図. 材料研究で注目される素材の発展(提供:産業技術総合研究所)

電子デバイスの材料として現在期待が集まっているのが、原子が平面に並ぶグラフェンに代表される2次元材料である。優れた電気輸送特性などで、3次元材料には見られない特殊な物理特性が注目され、幅広く研究されている。さらに微細な構造を持つのが原子1個分の幅しかない原子鎖で、2次元材料同様の優れた特性が予想され、期待も大きい。しかし、同じ種類の元素が並ぶ原子鎖や、金と銀がランダムに連なる原子鎖ができているくらいで、安定した合成や解析の研究が技術的に難しいため、十分に理解されていない領域だった。

写真1. カーボンナノチューブに閉じ込めたCsI原子鎖の実際の電子顕微鏡像と模式図(提供:産業技術総合研究所)

写真2. 2層カーボンナノチューブ内部に合成されたCsI原子鎖(提供:産業技術総合研究所)

研究グループは、原子1個が入るほどの直径1nm(nmは10億分の1メートル)以下のカーボンナノチューブに、ヨウ化セシウム(CsI)の蒸気を接触させて、ナノチューブ内部の微細空間に取り込む技術を開発した。ナノチューブの内部に閉じ込められるように、陽イオンのセシウムイオン(Cs+)と陰イオンのヨウ素イオン(I-)が交互に1列に並んだイオン結晶性のCsI原子鎖を合成した。
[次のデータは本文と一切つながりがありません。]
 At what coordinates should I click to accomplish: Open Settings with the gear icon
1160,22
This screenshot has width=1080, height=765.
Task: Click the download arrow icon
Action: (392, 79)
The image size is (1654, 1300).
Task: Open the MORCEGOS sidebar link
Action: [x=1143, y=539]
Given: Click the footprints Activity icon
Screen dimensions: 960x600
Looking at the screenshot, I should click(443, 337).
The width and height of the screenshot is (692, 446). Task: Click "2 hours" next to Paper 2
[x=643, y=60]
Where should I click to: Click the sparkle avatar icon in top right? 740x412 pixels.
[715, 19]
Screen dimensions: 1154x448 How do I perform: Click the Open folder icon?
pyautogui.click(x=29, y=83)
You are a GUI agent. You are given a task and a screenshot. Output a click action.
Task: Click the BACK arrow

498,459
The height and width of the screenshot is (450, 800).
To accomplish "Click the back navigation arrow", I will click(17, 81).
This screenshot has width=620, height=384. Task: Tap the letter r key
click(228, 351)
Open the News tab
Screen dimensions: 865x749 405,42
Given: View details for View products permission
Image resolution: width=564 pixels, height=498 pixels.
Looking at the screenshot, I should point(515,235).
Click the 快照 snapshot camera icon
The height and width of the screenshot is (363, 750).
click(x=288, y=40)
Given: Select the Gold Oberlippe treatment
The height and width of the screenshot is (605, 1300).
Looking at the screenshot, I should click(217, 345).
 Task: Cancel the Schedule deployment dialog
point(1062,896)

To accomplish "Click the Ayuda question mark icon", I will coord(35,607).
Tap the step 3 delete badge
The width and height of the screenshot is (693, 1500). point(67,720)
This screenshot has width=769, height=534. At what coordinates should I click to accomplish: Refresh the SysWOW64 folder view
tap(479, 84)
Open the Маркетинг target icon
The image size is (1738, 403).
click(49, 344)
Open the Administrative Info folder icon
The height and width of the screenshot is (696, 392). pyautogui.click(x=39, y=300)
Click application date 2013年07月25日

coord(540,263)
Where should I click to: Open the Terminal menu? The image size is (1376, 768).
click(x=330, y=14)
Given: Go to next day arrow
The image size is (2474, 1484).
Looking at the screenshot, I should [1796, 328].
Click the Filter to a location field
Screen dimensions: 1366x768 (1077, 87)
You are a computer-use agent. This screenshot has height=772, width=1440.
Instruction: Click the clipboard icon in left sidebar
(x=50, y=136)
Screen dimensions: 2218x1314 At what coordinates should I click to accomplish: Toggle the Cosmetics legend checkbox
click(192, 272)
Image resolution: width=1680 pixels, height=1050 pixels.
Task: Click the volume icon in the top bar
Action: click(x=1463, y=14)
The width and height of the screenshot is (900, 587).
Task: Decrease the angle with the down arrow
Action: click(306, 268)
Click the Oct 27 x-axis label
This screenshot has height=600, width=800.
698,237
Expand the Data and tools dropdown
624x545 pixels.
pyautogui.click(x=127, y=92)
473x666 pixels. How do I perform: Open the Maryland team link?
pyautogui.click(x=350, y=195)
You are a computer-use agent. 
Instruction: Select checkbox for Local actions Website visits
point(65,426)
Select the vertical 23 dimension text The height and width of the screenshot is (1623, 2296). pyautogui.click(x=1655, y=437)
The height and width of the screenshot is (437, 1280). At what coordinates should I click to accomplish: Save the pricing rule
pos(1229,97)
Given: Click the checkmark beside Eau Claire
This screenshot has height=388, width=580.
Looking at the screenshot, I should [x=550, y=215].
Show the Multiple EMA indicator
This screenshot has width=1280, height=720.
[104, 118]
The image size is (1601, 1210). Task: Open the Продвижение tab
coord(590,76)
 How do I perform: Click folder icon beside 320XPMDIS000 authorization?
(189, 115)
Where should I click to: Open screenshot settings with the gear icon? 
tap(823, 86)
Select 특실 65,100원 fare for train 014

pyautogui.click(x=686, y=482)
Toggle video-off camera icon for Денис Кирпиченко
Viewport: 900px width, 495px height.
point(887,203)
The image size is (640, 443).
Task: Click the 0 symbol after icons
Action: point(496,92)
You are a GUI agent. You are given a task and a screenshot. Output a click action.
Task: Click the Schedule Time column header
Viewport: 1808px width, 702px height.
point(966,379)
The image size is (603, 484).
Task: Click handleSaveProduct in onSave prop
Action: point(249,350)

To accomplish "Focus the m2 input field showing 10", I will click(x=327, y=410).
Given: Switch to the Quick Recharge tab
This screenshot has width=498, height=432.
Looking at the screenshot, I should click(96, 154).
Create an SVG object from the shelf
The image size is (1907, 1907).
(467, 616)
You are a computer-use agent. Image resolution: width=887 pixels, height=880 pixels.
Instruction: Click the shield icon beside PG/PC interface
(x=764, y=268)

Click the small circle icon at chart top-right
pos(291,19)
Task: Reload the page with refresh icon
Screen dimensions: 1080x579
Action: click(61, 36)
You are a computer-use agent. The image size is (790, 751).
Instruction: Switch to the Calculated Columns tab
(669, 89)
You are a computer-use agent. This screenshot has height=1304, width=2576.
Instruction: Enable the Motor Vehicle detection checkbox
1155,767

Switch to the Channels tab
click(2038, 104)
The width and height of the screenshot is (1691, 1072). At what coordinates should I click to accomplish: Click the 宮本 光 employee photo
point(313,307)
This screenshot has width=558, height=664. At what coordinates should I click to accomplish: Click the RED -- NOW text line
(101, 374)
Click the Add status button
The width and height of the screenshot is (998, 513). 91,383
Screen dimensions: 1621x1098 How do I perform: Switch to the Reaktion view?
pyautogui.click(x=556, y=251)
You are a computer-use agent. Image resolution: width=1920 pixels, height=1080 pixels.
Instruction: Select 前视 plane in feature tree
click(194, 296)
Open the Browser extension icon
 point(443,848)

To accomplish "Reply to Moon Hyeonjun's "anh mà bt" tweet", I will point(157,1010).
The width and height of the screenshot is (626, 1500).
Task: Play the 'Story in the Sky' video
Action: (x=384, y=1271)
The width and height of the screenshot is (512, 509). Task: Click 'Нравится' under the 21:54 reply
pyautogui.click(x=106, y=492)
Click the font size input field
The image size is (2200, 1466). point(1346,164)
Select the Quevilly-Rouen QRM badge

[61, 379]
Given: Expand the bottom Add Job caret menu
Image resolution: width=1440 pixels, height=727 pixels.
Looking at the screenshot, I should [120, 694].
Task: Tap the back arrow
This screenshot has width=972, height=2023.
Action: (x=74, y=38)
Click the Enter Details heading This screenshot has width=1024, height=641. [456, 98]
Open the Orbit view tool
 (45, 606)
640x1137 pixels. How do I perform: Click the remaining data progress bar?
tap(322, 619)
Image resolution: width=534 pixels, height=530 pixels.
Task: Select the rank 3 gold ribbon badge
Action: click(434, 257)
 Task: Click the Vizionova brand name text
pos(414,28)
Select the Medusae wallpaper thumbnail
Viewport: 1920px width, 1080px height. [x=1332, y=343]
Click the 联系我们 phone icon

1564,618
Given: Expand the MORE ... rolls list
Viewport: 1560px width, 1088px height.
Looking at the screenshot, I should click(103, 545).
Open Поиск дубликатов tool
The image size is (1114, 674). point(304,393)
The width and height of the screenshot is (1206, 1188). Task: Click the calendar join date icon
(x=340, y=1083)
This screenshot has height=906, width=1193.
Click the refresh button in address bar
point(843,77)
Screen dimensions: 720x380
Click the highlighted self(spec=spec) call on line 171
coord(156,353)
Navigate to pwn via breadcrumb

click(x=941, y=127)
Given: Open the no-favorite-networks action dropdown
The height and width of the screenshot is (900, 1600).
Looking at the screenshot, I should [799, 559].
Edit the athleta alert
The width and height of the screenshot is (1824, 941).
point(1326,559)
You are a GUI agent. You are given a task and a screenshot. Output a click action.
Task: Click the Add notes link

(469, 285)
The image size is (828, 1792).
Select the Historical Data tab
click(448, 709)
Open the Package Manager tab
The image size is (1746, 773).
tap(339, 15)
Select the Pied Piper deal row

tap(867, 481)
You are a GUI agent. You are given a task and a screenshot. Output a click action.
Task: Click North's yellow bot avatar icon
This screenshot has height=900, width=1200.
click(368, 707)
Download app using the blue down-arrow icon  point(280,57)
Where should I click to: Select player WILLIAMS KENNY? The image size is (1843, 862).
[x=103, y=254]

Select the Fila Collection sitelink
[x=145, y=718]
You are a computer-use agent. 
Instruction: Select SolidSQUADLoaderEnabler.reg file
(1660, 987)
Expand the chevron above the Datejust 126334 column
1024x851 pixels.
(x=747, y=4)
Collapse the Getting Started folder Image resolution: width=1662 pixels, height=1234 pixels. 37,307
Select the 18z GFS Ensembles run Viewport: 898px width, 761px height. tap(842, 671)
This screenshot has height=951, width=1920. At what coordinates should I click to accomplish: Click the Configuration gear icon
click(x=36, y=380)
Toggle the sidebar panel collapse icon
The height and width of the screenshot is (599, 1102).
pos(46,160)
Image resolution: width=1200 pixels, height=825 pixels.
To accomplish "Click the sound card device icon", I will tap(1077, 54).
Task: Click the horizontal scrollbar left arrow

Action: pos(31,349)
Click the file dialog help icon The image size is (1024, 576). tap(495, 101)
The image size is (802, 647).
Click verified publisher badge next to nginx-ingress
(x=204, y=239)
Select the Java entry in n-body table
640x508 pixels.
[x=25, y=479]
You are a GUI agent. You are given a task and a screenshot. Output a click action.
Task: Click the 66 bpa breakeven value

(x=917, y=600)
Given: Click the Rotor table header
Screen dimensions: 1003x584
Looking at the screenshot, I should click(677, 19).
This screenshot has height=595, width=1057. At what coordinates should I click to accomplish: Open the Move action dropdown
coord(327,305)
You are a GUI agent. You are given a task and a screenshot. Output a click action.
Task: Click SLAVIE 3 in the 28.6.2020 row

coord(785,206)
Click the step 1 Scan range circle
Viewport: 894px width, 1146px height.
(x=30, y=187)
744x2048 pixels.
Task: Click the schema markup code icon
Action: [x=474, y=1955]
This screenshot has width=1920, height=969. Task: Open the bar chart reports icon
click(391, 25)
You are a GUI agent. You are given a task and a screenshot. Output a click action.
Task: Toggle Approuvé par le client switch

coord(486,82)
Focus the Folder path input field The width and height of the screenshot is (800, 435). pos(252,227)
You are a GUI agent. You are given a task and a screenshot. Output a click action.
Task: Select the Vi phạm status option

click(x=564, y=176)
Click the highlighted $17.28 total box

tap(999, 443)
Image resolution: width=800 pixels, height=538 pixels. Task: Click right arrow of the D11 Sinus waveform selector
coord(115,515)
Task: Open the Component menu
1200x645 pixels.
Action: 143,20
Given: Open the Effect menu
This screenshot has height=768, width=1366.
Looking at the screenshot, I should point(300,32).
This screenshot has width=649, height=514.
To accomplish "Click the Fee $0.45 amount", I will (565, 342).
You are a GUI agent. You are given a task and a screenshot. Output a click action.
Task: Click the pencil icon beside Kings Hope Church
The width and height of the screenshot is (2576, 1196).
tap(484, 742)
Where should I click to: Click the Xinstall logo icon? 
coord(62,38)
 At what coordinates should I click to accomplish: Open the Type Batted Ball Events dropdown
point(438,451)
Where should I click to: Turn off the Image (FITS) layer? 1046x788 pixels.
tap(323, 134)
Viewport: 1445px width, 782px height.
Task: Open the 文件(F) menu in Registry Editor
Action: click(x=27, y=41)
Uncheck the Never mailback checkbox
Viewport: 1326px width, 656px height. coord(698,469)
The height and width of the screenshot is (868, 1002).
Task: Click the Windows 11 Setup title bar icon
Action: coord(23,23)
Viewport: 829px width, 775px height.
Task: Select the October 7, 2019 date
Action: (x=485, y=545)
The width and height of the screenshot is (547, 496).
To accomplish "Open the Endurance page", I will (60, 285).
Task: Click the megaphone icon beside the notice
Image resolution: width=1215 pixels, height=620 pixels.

最新の収差補正型電子顕微鏡と電子エネルギー損失分光法(EELS)を組み合わせて、1nm以下の間隔で並んだ鎖の原子をひとつひとつ区別して、詳細な構造を解析した。CsとIそれぞれの元素の位置を示して、交互に並んでいる様子をはっきり捉えた。

3次元結晶では起こりえない陽イオンと陰イオンの動的な挙動の違いを見つけた。通常の電子顕微鏡では、原子番号が大きくて重い原子ほど明るく見えるが、この原子鎖では、Cs(原子番号55)よりI(原子番号53)の方が明るく見えた。研究グループは「Csがより活発に動き回っており、散乱される電子に広がりが生じて、ぼけて見えるため」と解釈した。また、CsかIの原子1個が原子鎖から抜けた場所(欠陥)があることも分かった。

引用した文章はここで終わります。